**Requirement:**
Once you have read the data below, please repeat all of it exactly.
BEGIN Data extracts
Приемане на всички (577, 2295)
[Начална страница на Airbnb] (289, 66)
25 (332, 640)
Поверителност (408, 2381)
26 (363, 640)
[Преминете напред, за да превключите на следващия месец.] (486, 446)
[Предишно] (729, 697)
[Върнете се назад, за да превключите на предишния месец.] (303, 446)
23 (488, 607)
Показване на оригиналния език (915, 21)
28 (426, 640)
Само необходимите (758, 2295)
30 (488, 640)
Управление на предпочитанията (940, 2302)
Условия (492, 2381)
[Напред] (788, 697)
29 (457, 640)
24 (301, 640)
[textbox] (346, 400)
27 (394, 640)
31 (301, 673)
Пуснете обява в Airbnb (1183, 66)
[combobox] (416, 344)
END Data extracts
**Answer:**
Приемане на всички (577, 2295)
[Начална страница на Airbnb] (289, 66)
25 (332, 640)
Поверителност (408, 2381)
26 (363, 640)
[Преминете напред, за да превключите на следващия месец.] (486, 446)
[Предишно] (729, 697)
[Върнете се назад, за да превключите на предишния месец.] (303, 446)
23 (488, 607)
Показване на оригиналния език (915, 21)
28 (426, 640)
Само необходимите (758, 2295)
30 (488, 640)
Управление на предпочитанията (940, 2302)
Условия (492, 2381)
[Напред] (788, 697)
29 (457, 640)
24 (301, 640)
[textbox] (346, 400)
27 (394, 640)
31 (301, 673)
Пуснете обява в Airbnb (1183, 66)
[combobox] (416, 344)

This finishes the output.